───── Supplied material

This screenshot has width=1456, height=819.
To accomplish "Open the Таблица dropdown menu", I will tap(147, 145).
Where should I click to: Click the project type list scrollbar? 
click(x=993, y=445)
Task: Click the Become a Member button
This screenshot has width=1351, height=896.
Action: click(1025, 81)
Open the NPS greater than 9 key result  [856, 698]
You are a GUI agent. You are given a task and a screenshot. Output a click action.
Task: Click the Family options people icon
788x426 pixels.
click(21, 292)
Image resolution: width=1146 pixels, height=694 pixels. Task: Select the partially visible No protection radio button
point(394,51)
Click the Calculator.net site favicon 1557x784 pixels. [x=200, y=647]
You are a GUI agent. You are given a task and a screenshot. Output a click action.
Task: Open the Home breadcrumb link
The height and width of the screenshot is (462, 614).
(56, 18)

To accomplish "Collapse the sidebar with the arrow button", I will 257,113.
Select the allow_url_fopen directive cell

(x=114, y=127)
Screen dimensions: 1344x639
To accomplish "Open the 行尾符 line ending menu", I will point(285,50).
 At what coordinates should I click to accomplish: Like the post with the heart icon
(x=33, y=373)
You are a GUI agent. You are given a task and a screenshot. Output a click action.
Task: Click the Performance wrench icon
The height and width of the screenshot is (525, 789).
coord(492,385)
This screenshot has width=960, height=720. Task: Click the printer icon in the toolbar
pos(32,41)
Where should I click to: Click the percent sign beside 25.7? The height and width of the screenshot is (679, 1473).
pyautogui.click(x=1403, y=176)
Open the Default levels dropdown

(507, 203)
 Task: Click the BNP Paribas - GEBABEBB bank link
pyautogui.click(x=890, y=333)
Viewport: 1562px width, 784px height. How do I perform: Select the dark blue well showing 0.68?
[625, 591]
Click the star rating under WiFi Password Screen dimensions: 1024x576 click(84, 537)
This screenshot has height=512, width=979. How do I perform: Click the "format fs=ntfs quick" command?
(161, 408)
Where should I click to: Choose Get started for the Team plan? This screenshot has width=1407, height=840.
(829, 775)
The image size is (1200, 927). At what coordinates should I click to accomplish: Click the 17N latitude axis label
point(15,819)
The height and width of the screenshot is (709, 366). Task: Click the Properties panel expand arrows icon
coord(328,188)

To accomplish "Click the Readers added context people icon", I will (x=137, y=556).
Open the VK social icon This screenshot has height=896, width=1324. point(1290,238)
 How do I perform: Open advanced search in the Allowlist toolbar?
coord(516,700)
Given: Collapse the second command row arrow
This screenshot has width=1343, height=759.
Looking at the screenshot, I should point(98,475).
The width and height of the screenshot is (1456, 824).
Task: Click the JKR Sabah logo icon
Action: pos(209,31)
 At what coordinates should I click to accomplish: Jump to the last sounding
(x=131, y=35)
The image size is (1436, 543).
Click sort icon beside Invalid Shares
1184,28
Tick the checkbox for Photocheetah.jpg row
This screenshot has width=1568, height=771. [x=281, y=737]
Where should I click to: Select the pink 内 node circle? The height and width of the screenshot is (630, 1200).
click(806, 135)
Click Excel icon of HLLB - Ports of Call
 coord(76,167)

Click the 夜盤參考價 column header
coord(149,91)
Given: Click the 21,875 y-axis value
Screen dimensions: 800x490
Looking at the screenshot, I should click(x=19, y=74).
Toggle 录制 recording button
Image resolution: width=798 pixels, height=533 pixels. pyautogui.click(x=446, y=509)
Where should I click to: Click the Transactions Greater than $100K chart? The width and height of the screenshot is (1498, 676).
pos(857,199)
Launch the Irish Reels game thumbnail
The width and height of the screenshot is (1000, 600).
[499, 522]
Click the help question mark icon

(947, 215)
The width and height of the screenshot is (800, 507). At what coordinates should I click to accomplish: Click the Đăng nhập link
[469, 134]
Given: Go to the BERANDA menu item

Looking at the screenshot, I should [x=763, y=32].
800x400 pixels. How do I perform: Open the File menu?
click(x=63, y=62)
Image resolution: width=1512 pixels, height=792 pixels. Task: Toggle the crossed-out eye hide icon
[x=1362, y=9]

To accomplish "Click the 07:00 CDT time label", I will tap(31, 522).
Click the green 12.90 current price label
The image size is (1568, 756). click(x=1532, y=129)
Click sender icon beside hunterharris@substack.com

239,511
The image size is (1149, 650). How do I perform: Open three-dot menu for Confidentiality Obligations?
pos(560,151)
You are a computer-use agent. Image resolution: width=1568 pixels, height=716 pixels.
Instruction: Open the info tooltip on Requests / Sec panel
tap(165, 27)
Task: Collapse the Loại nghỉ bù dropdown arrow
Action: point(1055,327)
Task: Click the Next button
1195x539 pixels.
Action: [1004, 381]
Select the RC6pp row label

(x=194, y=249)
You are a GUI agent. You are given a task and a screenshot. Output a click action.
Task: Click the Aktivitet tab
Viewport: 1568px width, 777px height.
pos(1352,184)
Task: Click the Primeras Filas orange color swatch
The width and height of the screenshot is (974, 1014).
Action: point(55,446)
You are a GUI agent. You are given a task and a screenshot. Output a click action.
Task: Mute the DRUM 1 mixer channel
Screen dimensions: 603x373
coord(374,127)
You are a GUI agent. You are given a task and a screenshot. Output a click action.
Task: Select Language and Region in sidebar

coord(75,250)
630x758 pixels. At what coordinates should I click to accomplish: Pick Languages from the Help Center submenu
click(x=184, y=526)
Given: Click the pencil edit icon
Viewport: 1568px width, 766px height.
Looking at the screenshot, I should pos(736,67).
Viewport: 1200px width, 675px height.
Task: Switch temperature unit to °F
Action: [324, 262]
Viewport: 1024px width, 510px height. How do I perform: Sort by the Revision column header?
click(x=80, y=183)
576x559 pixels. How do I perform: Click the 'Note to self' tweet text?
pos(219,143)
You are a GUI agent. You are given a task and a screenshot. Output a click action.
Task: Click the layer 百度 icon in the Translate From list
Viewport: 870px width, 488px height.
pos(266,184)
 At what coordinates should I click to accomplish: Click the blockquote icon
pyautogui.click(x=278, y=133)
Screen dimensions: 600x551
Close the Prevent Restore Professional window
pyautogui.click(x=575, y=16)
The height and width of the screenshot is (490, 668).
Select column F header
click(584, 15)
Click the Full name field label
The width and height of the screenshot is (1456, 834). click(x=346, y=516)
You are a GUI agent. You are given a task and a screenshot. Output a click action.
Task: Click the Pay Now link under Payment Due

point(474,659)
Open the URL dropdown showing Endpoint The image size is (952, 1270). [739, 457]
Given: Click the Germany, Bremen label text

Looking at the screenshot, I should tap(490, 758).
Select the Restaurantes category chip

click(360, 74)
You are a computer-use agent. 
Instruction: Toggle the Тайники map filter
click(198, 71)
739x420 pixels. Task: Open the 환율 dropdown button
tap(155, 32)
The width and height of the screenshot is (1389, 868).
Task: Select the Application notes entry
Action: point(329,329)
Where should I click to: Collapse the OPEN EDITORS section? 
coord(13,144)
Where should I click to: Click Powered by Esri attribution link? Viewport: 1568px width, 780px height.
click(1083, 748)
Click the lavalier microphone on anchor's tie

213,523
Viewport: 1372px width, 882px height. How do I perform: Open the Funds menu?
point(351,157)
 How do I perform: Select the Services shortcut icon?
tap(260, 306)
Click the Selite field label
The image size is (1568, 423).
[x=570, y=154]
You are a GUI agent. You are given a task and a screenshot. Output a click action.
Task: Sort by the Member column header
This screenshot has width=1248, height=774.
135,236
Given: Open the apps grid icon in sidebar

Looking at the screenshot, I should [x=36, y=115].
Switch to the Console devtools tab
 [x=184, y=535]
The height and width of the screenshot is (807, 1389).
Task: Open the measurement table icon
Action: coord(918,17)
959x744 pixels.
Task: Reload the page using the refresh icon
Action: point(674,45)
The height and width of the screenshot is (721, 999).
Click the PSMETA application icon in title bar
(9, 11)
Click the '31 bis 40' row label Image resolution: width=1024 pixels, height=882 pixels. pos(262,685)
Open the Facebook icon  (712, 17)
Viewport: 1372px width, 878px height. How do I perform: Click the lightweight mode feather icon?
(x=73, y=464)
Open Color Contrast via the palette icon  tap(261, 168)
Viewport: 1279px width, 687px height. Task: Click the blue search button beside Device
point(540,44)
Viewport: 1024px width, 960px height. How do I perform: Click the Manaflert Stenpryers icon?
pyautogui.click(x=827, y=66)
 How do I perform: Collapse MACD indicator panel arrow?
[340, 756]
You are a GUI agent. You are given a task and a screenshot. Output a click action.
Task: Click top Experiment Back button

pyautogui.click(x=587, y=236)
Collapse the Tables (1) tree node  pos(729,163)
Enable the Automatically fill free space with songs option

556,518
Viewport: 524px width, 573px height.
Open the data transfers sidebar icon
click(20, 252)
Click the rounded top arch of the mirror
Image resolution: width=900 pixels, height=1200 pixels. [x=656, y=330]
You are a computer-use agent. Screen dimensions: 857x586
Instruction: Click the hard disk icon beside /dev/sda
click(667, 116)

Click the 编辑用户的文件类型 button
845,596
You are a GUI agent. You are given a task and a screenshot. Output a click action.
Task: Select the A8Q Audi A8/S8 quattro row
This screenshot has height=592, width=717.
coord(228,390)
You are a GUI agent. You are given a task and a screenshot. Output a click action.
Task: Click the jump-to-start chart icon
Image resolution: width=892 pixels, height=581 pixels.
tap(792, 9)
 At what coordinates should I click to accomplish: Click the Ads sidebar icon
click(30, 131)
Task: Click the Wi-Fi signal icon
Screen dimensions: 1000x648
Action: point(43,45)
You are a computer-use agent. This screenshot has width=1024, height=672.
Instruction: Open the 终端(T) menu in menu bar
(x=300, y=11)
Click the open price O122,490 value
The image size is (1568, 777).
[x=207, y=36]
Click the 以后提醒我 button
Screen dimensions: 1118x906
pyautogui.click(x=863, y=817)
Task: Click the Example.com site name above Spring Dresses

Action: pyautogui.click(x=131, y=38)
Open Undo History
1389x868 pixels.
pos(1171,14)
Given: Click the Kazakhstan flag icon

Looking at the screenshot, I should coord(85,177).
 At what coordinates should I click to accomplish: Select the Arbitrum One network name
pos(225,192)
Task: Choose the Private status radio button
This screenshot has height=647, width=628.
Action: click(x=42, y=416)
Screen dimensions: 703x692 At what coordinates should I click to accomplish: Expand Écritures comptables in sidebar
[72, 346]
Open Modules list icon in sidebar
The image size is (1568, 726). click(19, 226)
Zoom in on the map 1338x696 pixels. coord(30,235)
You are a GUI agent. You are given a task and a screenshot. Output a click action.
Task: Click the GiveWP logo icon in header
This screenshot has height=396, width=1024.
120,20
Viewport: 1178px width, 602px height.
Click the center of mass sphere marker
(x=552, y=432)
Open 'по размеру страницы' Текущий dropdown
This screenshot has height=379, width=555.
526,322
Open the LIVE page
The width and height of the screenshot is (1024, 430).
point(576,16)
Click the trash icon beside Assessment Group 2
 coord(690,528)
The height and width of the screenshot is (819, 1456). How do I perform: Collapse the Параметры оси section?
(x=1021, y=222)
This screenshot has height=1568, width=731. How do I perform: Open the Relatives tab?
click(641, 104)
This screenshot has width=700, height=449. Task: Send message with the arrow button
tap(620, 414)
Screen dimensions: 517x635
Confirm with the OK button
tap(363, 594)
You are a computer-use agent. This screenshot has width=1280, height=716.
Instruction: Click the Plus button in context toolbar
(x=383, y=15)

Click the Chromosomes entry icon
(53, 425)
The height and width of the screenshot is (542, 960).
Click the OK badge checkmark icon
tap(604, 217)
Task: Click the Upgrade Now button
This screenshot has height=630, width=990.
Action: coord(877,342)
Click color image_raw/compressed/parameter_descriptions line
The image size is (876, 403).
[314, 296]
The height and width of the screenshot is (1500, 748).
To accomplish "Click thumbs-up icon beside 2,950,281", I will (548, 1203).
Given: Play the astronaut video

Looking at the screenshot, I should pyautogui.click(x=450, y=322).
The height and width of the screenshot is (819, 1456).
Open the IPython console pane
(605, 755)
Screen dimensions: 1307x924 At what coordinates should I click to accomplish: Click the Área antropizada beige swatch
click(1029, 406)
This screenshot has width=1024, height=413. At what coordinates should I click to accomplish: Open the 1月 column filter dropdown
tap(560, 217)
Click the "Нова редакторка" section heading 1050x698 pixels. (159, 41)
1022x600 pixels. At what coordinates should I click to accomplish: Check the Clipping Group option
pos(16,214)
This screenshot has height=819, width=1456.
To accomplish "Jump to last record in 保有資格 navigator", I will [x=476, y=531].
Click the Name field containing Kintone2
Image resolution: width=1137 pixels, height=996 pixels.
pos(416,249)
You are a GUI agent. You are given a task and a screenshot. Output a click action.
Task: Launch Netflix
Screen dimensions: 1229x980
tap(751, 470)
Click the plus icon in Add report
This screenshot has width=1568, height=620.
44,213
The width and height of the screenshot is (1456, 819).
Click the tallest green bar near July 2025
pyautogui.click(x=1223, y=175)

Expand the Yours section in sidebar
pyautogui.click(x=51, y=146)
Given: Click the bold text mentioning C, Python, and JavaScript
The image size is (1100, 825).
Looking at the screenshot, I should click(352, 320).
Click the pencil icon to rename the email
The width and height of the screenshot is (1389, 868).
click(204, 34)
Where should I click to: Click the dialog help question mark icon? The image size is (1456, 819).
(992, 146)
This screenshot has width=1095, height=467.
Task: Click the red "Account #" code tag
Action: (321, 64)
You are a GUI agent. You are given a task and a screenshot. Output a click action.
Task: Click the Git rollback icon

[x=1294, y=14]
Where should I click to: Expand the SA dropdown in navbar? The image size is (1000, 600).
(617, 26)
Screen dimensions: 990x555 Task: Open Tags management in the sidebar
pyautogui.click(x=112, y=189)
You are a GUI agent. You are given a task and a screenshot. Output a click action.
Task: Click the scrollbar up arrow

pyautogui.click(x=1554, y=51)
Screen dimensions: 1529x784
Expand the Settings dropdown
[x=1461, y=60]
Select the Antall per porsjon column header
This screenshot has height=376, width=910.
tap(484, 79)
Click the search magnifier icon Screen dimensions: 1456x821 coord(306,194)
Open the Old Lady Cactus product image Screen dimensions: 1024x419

──────────

To do:
Convert the rows starting at the line containing "The width and height of the screenshot is (1456, 819)." and ending at the line containing "pyautogui.click(x=51, y=146)" into a JSON list of strings, one string per line and blank lines omitted.

Answer to this task:
[
  "The width and height of the screenshot is (1456, 819).",
  "Click the tallest green bar near July 2025",
  "pyautogui.click(x=1223, y=175)",
  "Expand the Yours section in sidebar",
  "pyautogui.click(x=51, y=146)"
]